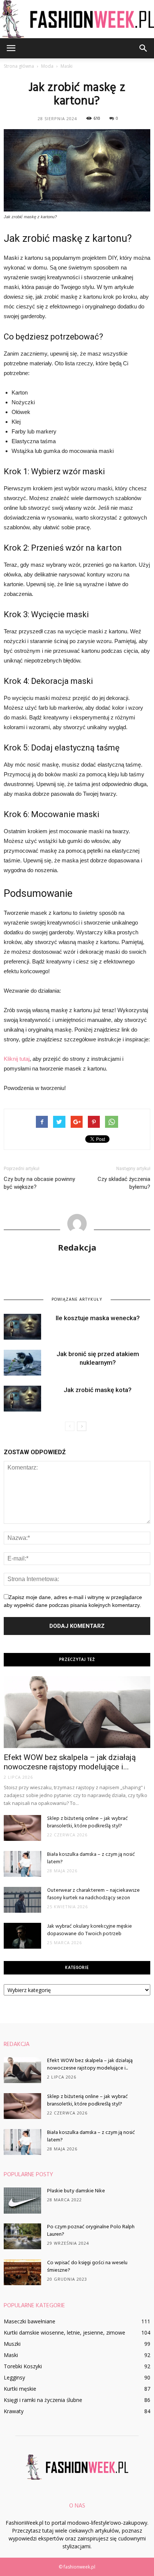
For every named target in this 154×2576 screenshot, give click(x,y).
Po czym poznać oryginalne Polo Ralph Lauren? (91, 2231)
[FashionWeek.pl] (77, 19)
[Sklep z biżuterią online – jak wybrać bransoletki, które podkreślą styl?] (22, 1828)
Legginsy (14, 2377)
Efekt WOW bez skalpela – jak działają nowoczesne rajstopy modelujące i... (70, 1762)
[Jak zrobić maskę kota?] (22, 1399)
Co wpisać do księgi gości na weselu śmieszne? (87, 2267)
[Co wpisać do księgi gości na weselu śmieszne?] (22, 2272)
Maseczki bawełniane (29, 2321)
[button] (143, 48)
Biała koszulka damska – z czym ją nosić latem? (91, 1858)
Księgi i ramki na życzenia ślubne (43, 2399)
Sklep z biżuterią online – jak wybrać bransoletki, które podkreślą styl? (87, 1822)
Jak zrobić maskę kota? (98, 1390)
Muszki (12, 2343)
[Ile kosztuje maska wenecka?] (22, 1327)
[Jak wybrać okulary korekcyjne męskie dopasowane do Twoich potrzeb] (22, 1936)
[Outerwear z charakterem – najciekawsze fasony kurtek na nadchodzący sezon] (22, 1900)
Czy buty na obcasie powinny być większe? (39, 1183)
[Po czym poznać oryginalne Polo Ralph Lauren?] (22, 2236)
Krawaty (14, 2411)
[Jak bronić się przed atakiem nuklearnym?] (22, 1363)
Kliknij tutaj (17, 1059)
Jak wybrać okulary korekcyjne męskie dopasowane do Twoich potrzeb (89, 1930)
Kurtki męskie (20, 2388)
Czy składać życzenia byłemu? (124, 1183)
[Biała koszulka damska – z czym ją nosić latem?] (22, 1864)
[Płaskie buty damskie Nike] (22, 2200)
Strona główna (19, 66)
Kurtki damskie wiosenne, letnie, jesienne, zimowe (64, 2332)
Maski (11, 2355)
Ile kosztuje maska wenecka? (98, 1318)
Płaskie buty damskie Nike (76, 2191)
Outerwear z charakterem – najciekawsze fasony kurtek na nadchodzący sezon (93, 1894)
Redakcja (77, 1247)
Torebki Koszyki (23, 2366)
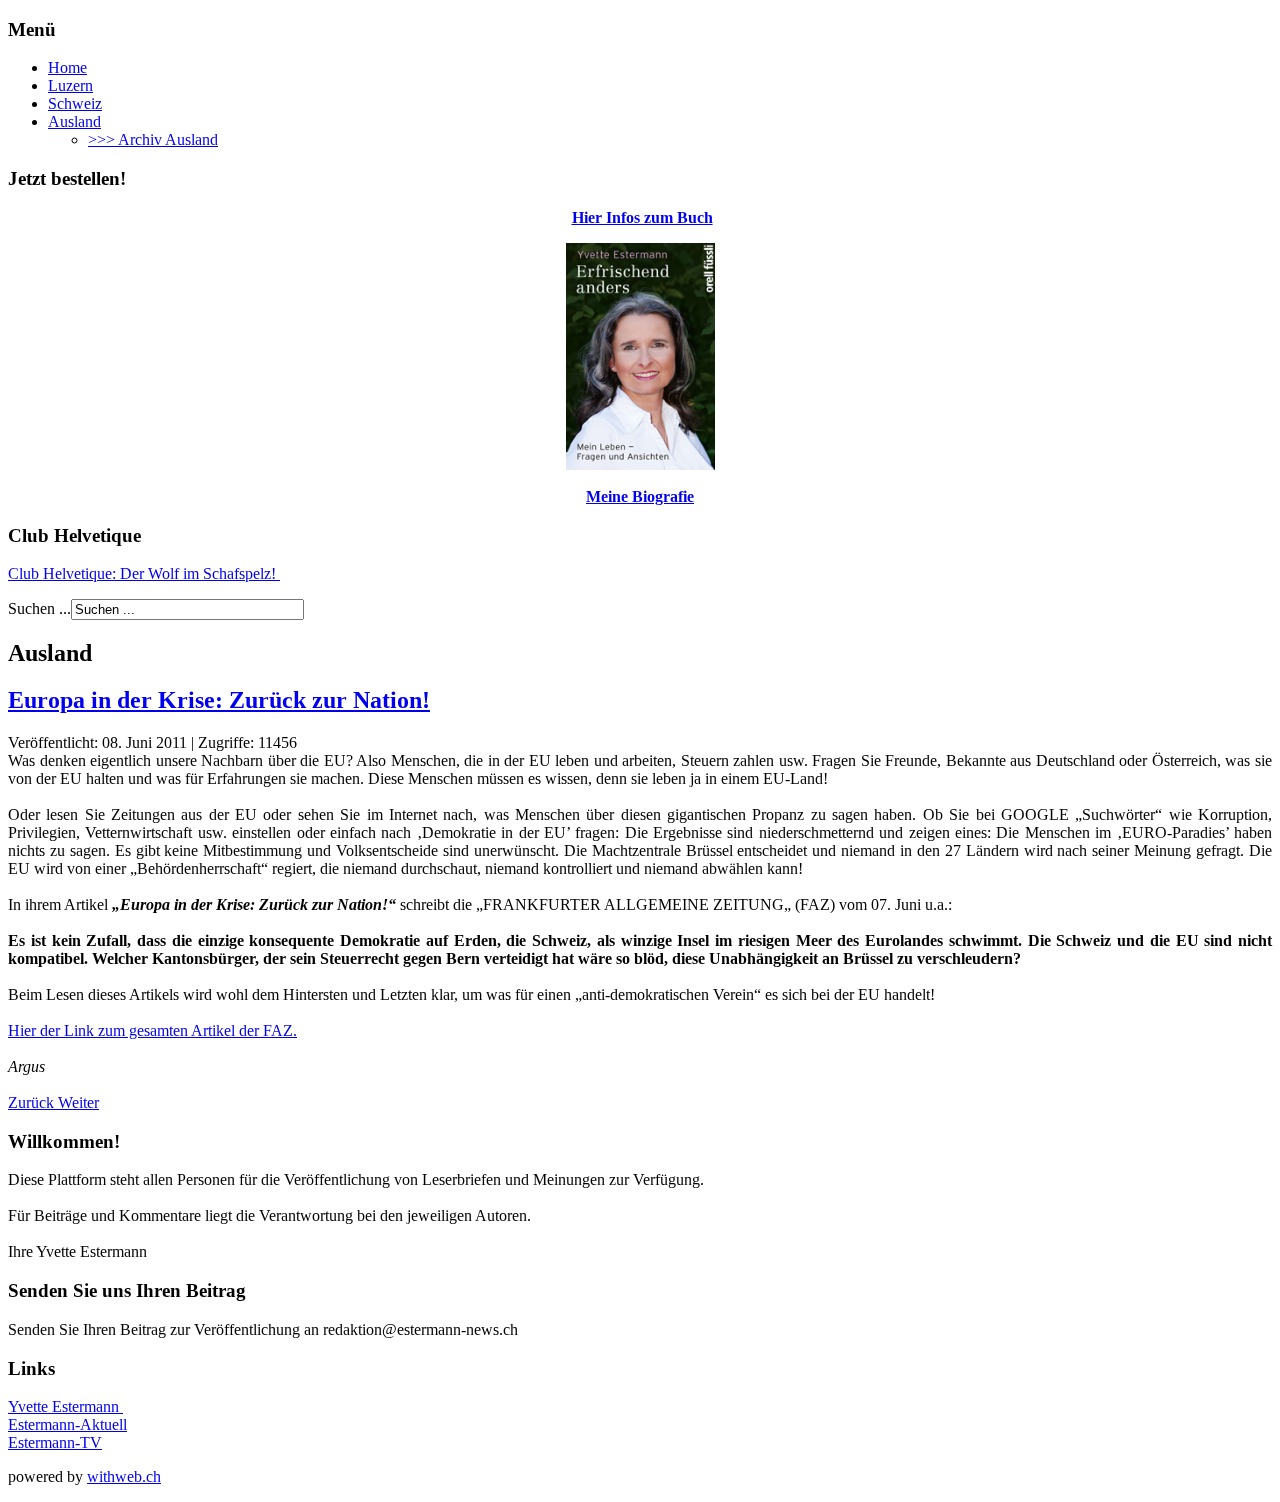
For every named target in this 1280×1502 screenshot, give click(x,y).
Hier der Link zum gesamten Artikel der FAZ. (152, 1030)
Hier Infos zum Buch (642, 217)
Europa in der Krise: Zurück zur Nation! (219, 700)
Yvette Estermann (65, 1406)
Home (67, 67)
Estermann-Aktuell (67, 1424)
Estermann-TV (55, 1442)
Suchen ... (39, 608)
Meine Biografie (640, 496)
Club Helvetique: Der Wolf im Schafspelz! (144, 573)
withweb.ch (124, 1476)
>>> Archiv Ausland (153, 139)
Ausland (74, 121)
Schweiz (75, 103)
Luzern (70, 85)
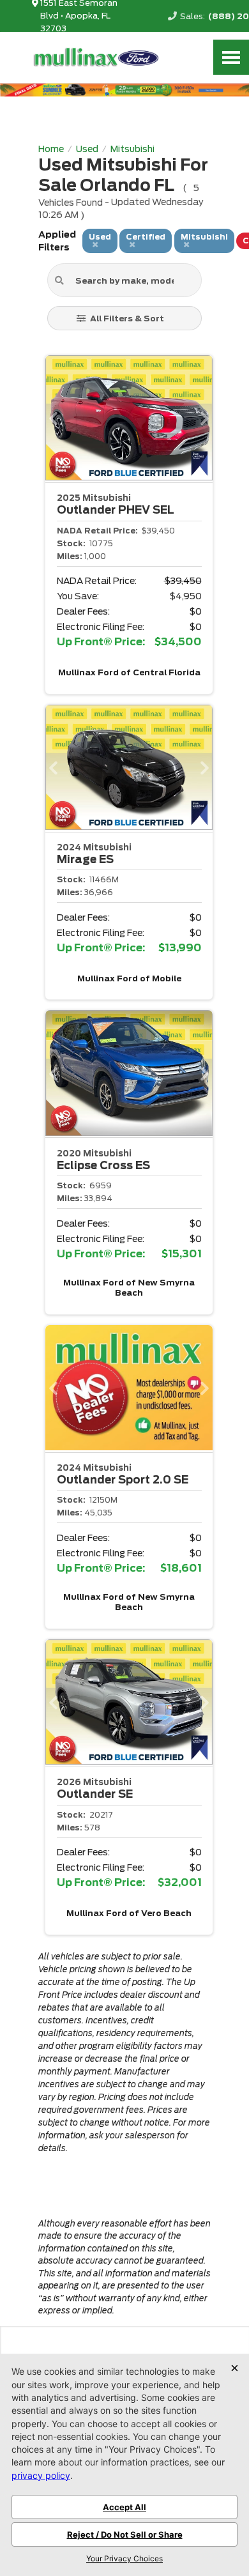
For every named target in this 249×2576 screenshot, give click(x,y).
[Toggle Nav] (231, 57)
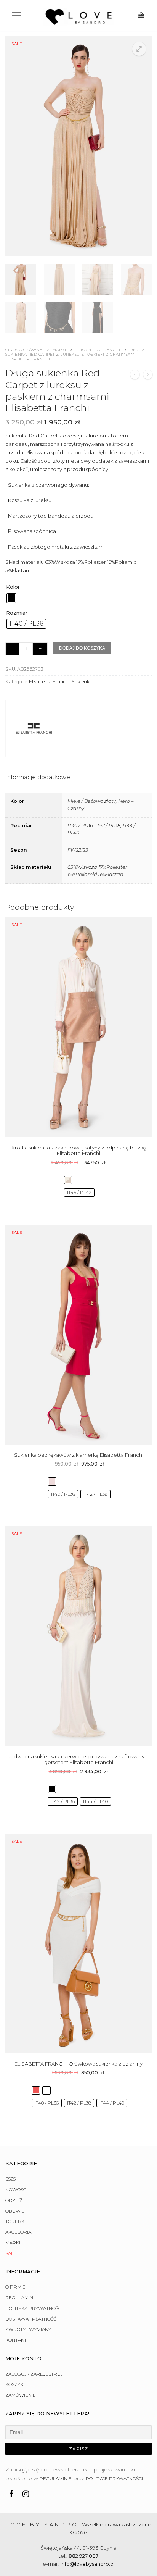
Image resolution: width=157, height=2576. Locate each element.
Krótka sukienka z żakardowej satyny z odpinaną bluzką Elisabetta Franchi (78, 1150)
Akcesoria (18, 2232)
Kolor (13, 587)
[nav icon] (16, 15)
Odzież (13, 2200)
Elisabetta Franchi (97, 349)
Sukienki (81, 681)
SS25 (10, 2179)
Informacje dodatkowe (37, 777)
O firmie (15, 2287)
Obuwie (15, 2211)
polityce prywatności (114, 2478)
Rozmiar (16, 613)
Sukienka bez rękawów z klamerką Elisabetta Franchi (78, 1455)
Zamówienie (20, 2395)
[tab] (37, 777)
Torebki (15, 2221)
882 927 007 (83, 2556)
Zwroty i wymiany (28, 2329)
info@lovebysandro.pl (88, 2564)
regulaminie (56, 2478)
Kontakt (16, 2340)
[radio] (11, 598)
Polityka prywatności (33, 2308)
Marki (59, 349)
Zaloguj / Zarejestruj (34, 2374)
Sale (11, 2253)
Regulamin (19, 2297)
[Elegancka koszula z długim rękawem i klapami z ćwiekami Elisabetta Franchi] (134, 376)
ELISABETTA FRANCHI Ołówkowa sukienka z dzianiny (78, 2064)
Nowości (16, 2189)
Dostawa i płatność (31, 2319)
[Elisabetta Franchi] (33, 730)
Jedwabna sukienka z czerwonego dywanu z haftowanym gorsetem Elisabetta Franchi (78, 1759)
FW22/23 (77, 850)
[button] (139, 49)
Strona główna (24, 349)
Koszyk (14, 2384)
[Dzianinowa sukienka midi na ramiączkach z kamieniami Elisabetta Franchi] (147, 376)
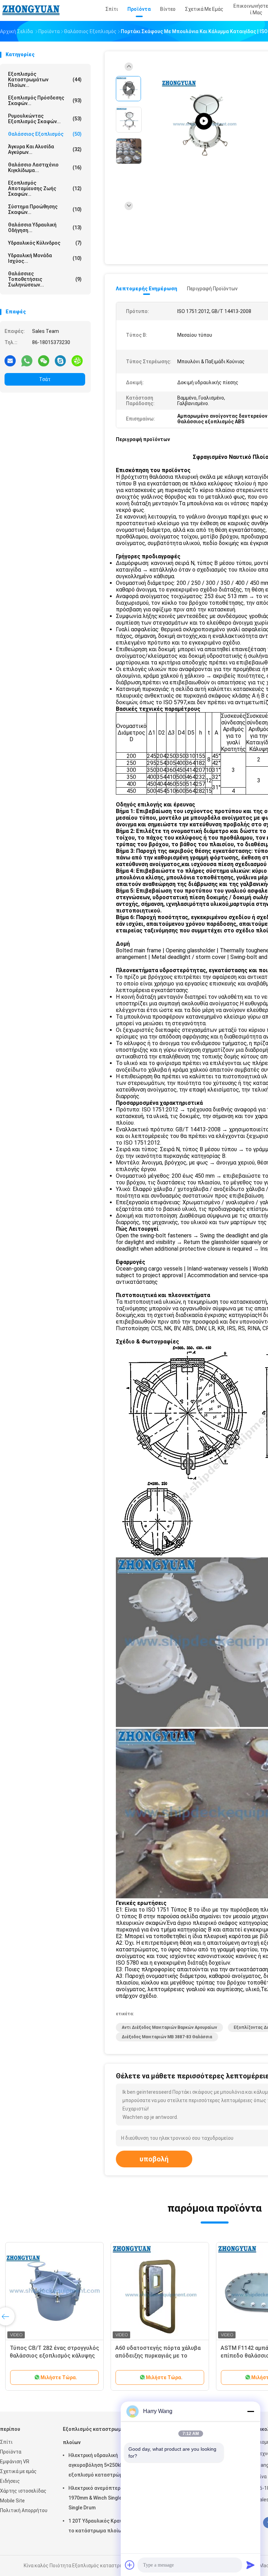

_THE PROBLEM_:
Repeat, word for word and with no pictures, only the lines running from the beginning of the data to the line that contains "Biała koszulka damska – z czym ją nosić latem? (91, 1858)".

_RESULT OF THIS TASK_:
For every named target in this 154×2576 screenshot, give click(x,y).
Po czym poznać oryginalne Polo Ralph Lauren? (91, 2231)
[FashionWeek.pl] (77, 19)
[Sklep z biżuterią online – jak wybrać bransoletki, które podkreślą styl?] (22, 1828)
Legginsy (14, 2377)
Efekt WOW bez skalpela – jak działają nowoczesne rajstopy modelujące i... (70, 1762)
[Jak zrobić maskę kota?] (22, 1399)
Co wpisać do księgi gości na weselu śmieszne? (87, 2267)
[Co wpisać do księgi gości na weselu śmieszne?] (22, 2272)
Maseczki bawełniane (29, 2321)
[button] (143, 48)
Biała koszulka damska – z czym ją nosić latem? (91, 1858)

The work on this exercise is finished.